── SUPPLIED DATA
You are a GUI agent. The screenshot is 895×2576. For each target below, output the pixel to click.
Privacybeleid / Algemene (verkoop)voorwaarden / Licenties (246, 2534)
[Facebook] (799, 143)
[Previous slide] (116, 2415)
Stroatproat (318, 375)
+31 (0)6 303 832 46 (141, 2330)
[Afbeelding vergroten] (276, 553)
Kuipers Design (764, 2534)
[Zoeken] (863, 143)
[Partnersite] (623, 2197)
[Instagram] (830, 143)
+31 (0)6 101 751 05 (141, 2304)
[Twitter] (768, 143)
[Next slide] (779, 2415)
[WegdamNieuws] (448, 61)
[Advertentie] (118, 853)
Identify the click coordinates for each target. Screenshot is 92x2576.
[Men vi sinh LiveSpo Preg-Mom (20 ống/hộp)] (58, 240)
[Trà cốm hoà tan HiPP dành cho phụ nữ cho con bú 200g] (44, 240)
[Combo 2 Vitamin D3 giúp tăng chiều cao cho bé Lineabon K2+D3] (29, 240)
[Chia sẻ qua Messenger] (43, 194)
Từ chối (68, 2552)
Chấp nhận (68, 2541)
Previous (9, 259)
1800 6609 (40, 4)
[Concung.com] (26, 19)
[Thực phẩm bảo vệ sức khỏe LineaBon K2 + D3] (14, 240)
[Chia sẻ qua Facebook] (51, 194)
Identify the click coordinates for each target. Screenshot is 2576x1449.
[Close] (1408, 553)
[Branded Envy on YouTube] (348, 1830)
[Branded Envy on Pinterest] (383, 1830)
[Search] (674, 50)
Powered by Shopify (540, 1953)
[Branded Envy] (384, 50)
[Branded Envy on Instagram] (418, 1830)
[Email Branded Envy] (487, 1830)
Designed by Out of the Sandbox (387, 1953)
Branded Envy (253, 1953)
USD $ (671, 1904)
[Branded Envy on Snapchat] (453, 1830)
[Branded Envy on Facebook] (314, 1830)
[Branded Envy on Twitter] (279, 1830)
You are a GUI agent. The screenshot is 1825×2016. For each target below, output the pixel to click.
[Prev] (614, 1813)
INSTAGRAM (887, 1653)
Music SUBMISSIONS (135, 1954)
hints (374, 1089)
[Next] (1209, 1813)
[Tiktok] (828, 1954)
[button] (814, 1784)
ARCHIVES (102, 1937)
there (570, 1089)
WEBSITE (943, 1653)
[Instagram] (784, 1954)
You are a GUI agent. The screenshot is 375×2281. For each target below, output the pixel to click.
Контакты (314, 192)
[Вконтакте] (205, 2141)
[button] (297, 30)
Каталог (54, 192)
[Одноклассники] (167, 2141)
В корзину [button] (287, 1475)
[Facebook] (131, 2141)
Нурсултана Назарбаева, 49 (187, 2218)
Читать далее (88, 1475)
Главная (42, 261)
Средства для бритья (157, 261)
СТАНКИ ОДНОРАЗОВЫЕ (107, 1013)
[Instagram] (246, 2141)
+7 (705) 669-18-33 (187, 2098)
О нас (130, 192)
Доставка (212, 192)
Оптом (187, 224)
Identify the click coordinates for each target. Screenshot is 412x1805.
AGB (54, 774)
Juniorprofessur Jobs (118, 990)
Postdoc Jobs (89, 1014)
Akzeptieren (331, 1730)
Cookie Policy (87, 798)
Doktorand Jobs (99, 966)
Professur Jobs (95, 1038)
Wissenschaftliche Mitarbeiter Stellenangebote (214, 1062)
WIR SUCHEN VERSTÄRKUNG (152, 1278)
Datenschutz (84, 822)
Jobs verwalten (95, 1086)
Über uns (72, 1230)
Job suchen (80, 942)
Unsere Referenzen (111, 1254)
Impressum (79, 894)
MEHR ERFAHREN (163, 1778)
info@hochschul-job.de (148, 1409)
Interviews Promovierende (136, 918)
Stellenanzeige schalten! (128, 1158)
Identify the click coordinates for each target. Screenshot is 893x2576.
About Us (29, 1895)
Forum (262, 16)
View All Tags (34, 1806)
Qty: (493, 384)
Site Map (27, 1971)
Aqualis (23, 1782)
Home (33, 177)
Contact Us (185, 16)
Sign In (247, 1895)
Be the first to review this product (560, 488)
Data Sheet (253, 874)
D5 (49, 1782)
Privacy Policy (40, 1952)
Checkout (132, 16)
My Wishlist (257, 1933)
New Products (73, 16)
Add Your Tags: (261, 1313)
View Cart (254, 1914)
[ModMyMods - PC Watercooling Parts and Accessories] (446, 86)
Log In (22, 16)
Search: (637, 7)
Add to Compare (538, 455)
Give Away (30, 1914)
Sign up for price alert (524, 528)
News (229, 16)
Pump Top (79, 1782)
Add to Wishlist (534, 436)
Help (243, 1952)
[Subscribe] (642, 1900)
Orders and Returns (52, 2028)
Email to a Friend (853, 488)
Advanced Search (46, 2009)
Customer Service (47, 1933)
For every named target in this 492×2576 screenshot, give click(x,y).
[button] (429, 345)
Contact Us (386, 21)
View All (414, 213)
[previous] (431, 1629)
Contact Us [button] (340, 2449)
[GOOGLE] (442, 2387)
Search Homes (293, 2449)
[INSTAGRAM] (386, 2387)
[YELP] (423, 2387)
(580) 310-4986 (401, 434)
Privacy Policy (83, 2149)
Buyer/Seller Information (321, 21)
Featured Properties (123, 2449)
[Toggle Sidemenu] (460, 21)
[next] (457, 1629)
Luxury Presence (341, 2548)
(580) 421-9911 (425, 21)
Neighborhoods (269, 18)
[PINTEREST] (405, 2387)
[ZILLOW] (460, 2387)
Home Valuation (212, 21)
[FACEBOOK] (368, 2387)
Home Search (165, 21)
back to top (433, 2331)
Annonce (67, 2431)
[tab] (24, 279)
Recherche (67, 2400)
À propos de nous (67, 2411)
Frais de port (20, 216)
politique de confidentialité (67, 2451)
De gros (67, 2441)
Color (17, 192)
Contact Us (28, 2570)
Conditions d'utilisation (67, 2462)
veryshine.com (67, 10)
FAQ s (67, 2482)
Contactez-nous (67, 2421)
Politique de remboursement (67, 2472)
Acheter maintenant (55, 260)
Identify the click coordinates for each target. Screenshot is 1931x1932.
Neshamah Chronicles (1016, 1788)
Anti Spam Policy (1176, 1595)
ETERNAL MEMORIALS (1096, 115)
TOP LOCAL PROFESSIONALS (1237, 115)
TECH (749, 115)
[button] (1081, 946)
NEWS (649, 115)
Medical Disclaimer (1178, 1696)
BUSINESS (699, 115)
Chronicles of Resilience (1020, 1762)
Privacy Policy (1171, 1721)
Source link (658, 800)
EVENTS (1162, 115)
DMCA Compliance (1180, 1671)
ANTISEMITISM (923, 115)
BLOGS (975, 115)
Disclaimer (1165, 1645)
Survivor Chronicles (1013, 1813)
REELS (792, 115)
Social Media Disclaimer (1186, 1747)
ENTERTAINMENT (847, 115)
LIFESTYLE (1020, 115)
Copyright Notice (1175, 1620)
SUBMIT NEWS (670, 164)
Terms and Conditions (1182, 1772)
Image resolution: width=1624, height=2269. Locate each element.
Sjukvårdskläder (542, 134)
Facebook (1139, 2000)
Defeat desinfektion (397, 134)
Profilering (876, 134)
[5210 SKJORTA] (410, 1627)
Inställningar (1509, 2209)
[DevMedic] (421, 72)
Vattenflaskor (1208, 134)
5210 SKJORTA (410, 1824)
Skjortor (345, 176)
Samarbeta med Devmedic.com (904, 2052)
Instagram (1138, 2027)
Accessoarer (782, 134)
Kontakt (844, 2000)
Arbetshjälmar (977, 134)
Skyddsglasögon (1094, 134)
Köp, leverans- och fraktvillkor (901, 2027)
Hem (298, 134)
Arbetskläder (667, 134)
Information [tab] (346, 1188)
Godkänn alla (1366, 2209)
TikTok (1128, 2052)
────
▶ **TASK ITEM**
Would you copy out exactly the lines above that start at the one containing "[Combo 2 Vitamin" and end at the one containing "Screenshot is 2576x1449.", inclusive?

▶ **RESULT OF THE EXERCISE**
[Combo 2 Vitamin D3 giúp tăng chiều cao cho bé Lineabon K2+D3] (29, 240)
[Chia sẻ qua Messenger] (43, 194)
Từ chối (68, 2552)
Chấp nhận (68, 2541)
Previous (9, 259)
1800 6609 (40, 4)
[Concung.com] (26, 19)
[Thực phẩm bảo vệ sức khỏe LineaBon K2 + D3] (14, 240)
[Chia sẻ qua Facebook] (51, 194)
Identify the click coordinates for each target. Screenshot is 2576x1449.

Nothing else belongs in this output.